With most of our classes having been moved online, and alongside the advent of several student-led outcries for partial-tuition refunds of courses that have consequently diminished in education quality, there’s no doubt that these are very difficult times to be a student. As a result, some of us may be wondering (perhaps once again) if college is really worth it at the end of the day. Indeed, the famous quandaries of monumental tuition costs and graduating with obscene amounts of student debt are very substantiated concerns to say the least. Changes to the job market as a result of many more students attending college today compared to the eighties, which has made the bachelor’s degree the new baseline requirement for entry-level professional jobs, don’t help the situation either.
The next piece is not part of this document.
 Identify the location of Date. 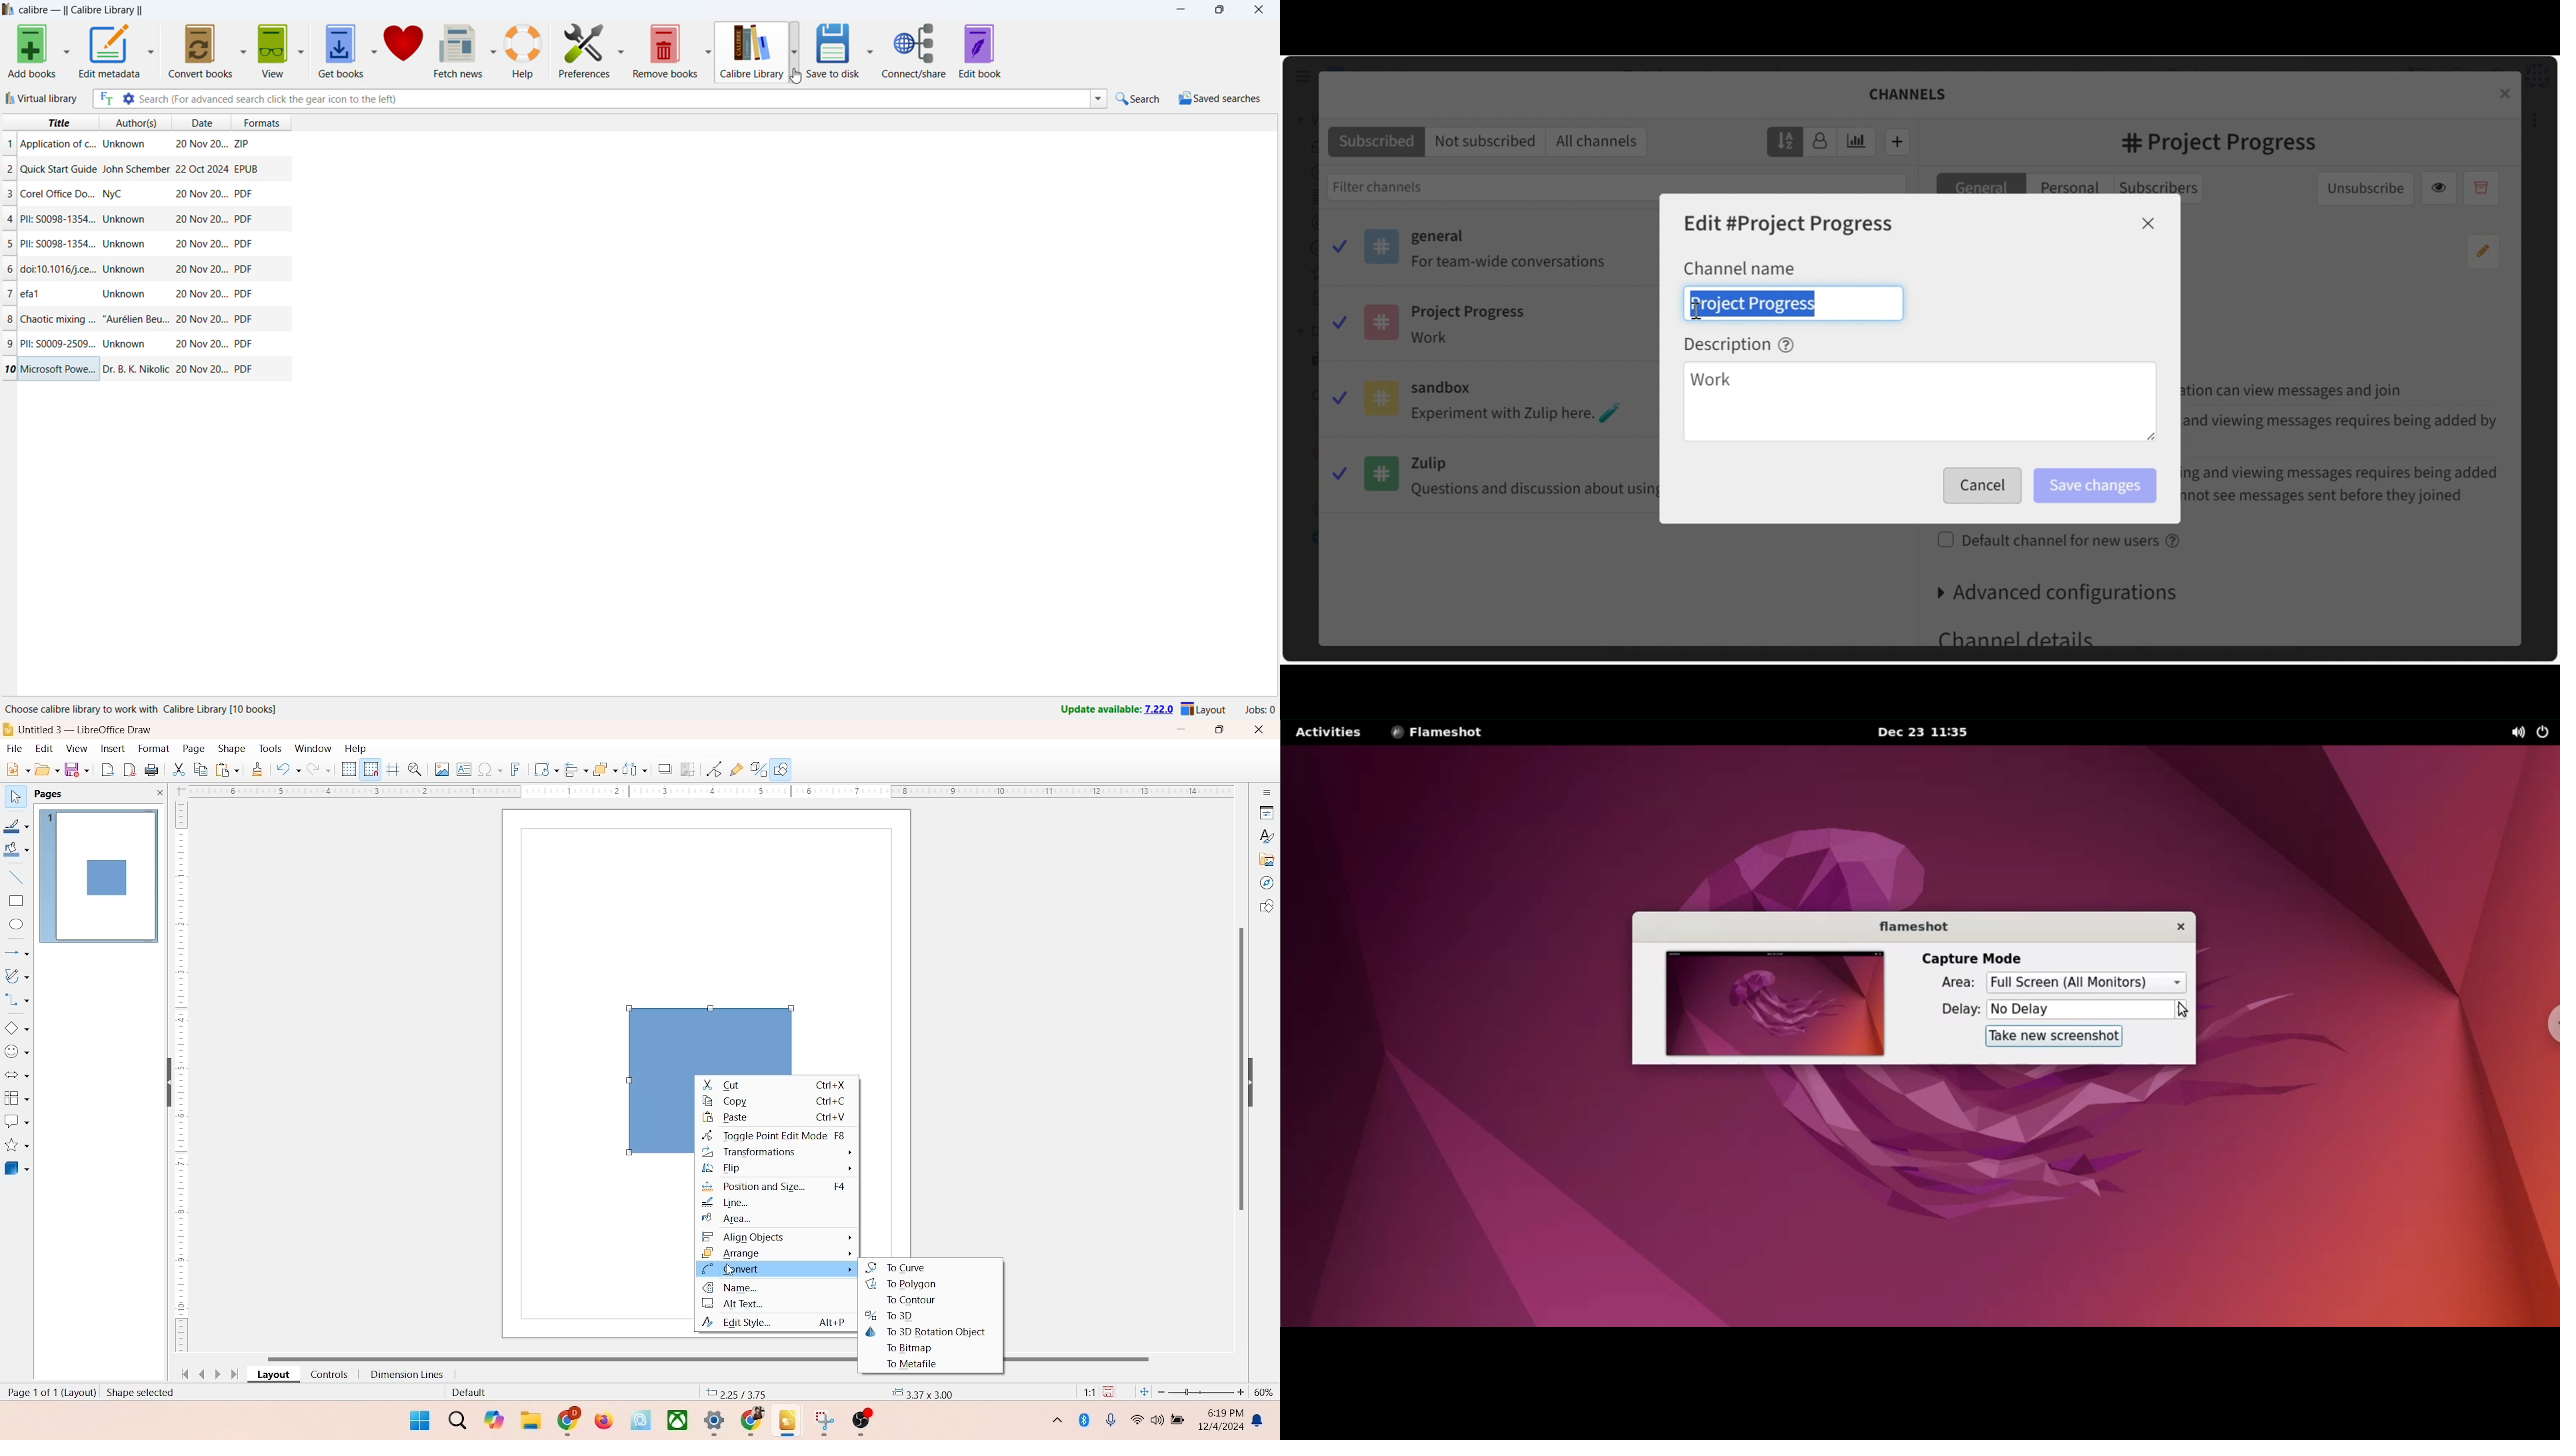
(203, 319).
However well-founded these concerns may be though, the fact of the matter is that college remains a student’s most reliable and straightforward avenue to a well-paying, sustainable career. The Federal Reserve, for instance, has repeatedly reported that a college degree leads to higher earnings in the job market. In fact, at every point in their career, workers with a college degree have earned significantly more than those without one. Put less subtly, professor Doug Webber, who has extensively studied the economics of higher education, has written that “the typical college graduate will earn roughly $900,000 more than the typical high school graduate will over their working life." Furthermore, recent technological advancements have made changes to our economic landscape to favor software jobs - jobs that require a college education - and allow manufacturing jobs, as former presidential candidate Andrew Yang has put it, to be “automated away." Coupled with a report released by Georgetown University Center projecting that by 2020, “65 percent of all jobs - compared to 28 percent in 1973 - will require some form of postsecondary education," it’s abundantly evident that pursuing a college education now is more important than ever.
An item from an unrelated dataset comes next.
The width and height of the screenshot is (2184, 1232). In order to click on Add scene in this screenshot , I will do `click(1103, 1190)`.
But what if it’s not just about the income? What if it’s about the critical thinking, the self-determined passion, and the sense of nonconformity that we are all capable of discovering without having to attend college? Interestingly, even if we didn’t commercialize the worth of the diploma by centering our assessments around some metric of income, the reality of the situation doesn’t change very much. Despite what icons of business and figureheads of fame (Elon Musk, Mark Cuban, Mark Zuckerburg, etc.) will ceaselessly tell you about the shortcomings of the college system, the fact of the matter is that their philosophies fundamentally stem from a fallacy. The famous line of thinking that college is a sham, or at least “isn’t for everyone" because almost every wildly successful businessman-and woman has dropped out of college gravely overlooks the fact that these people have dropped out of the world’s best universities - which is already something not everyone is able to say they’ve done. Moreover, these people who tout the “successful college dropout" mentality celebrate other people’s successes without first acknowledging the circumstances behind them. Prior to attending college, these business-brand behemoths have already developed pivotal skill sets like educating themselves and managing time and money. They may also have benefited from a network of family and acquaintances with pedigrees of their interest who make their ambitious forays possible. Simply put, they may have had more social capital.
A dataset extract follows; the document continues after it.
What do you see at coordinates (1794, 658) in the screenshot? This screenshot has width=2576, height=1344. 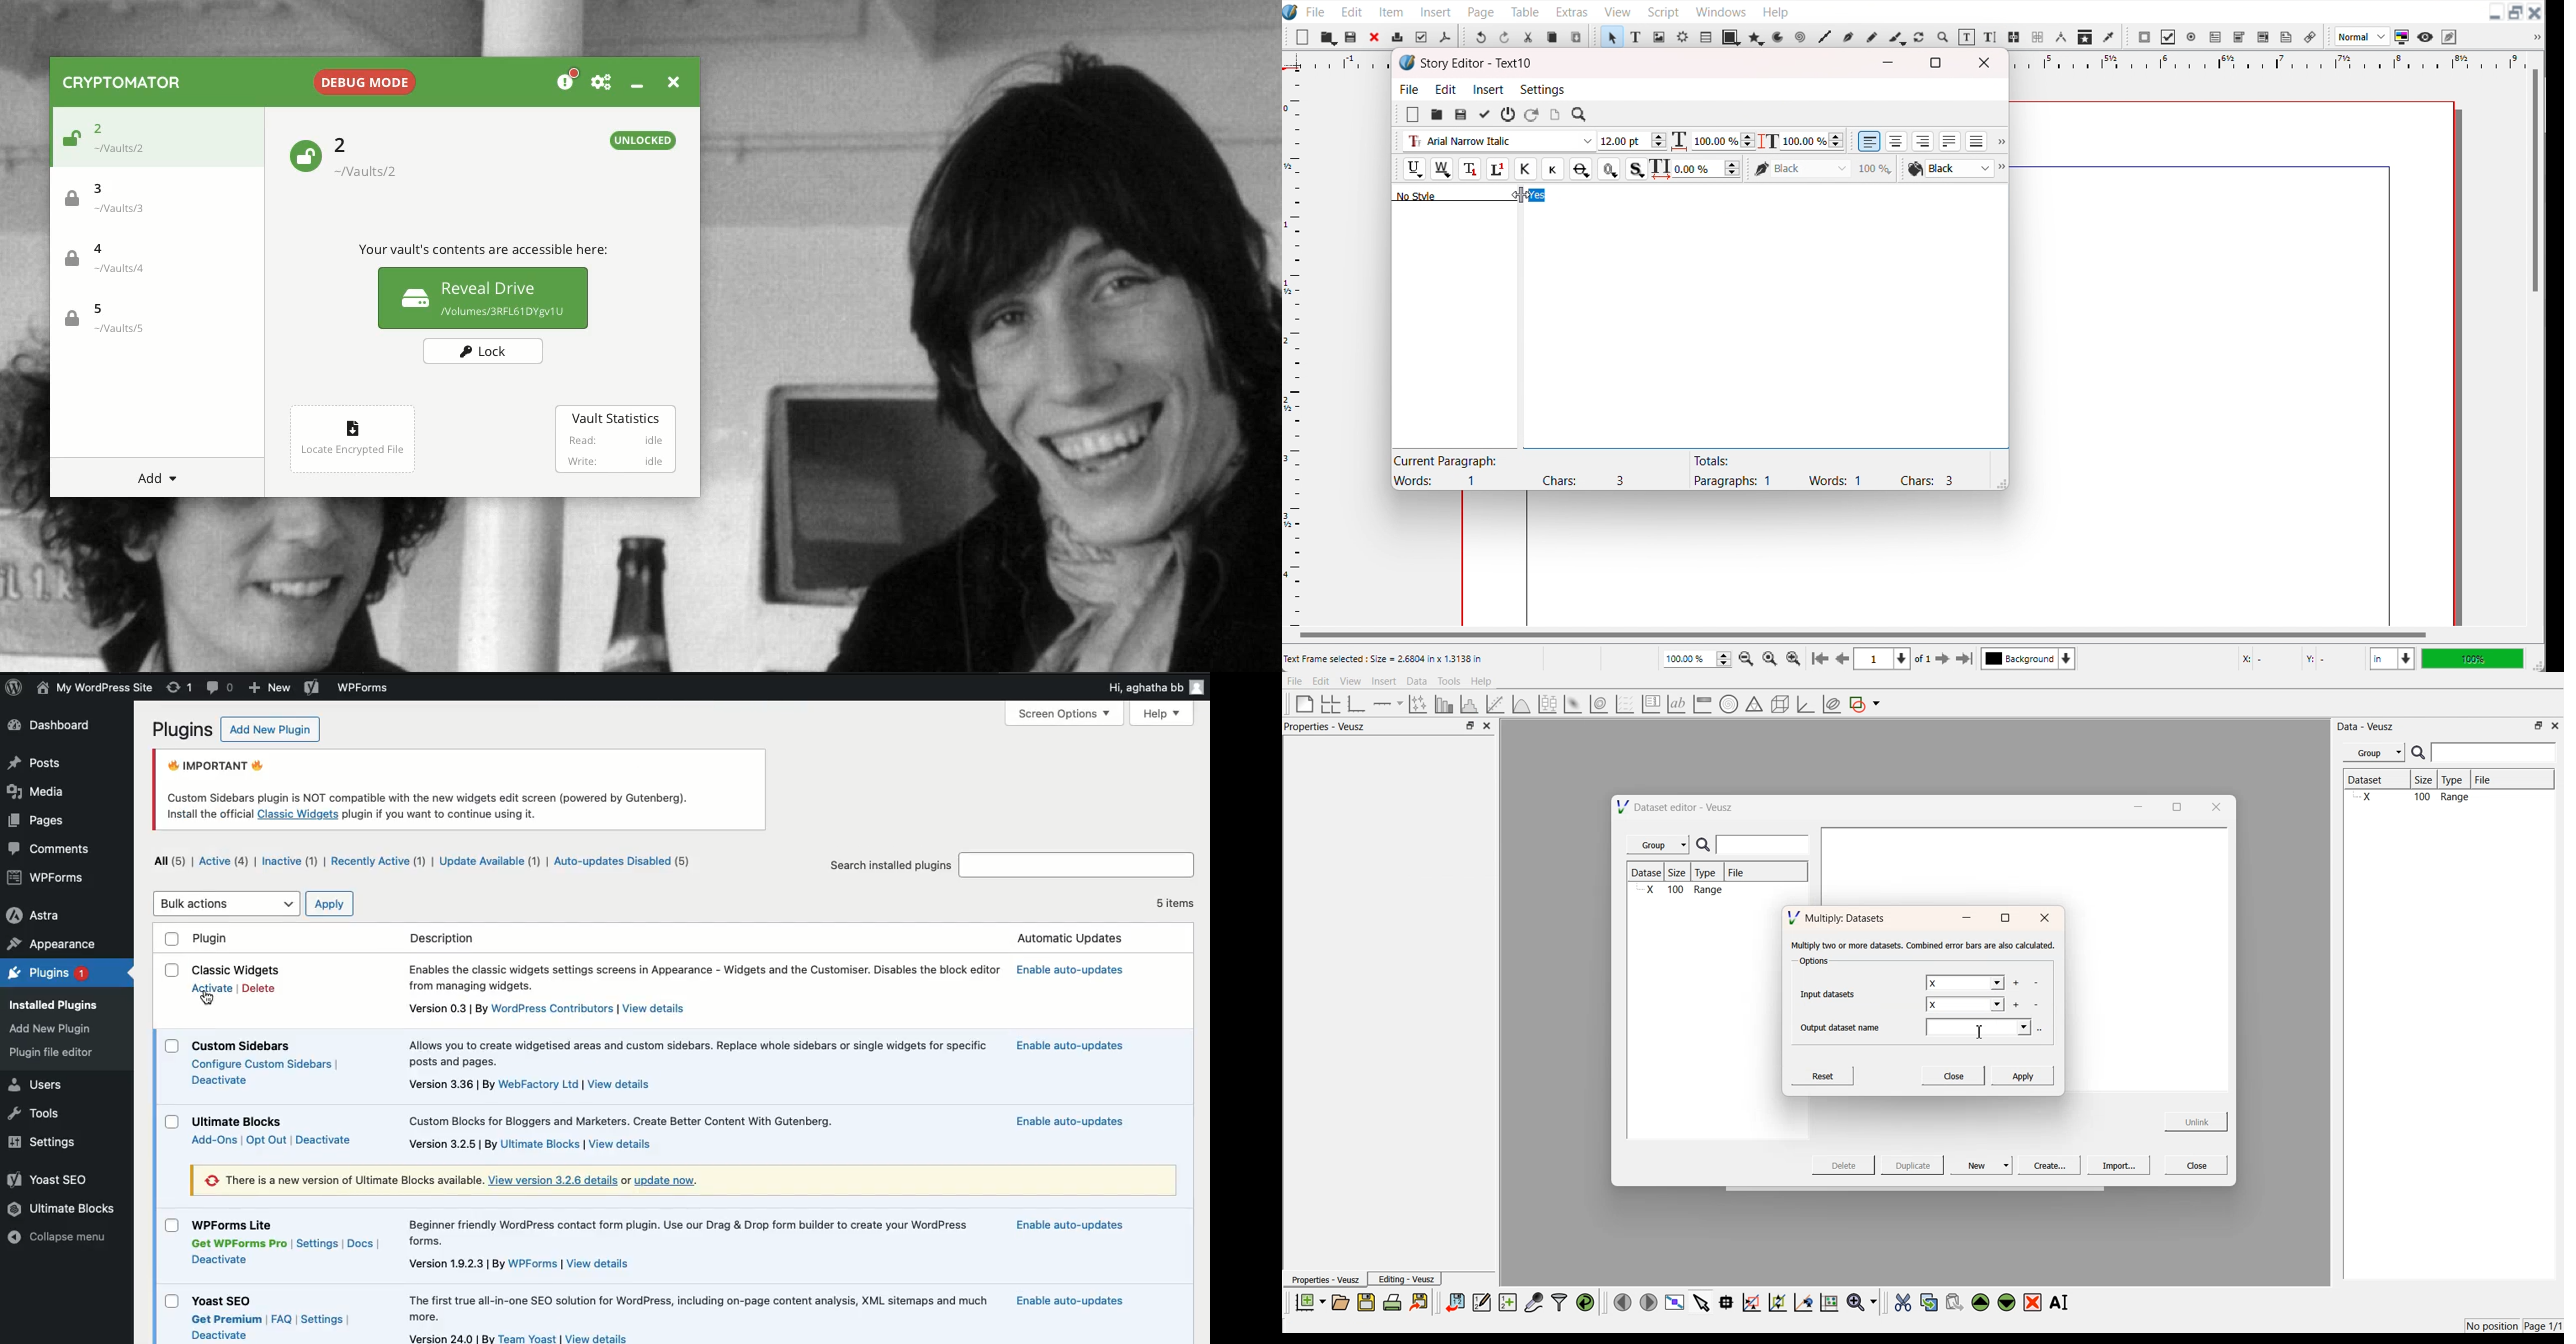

The point, however, isn’t that their situations may have been better - it’s that all these people discount a step in the right direction on the basis that it doesn’t guarantee unconditional success. For the vast majority of people, every degree, from associates to doctorate, correlates to increasingly higher wages. For them, college teaches them how to build life-long connections with people. It shows them the necessary networking tactics that will get them into firms. It equips them with the textbook knowledge that they will need in doing research. It trains them to better document and articulate their ideas, and how to embrace new ones. Ultimately, it’s a worthwhile life experience that not only promises higher earnings, but nurtures its students with the skills they will need to navigate their own way through the real world.
It’s easy to be blinded by the elements of our college system that aren’t perfect, but it crosses a certain line of hyperbole when people champion the notion that college is worthless as a result of these shortcomings, in spite of the entire research community indicating otherwise. Yes, there are absolutely more things to be desired in our economy wherein colleges, the cornerstone of modern employability, are a privilege so inaccessible that those less fortunate must question its necessity altogether. The heart of these issues, however, has never pointed to the colleges themselves. So, perhaps the more appropriate question that needs to be asked is why people won’t listen to the indications of our literature.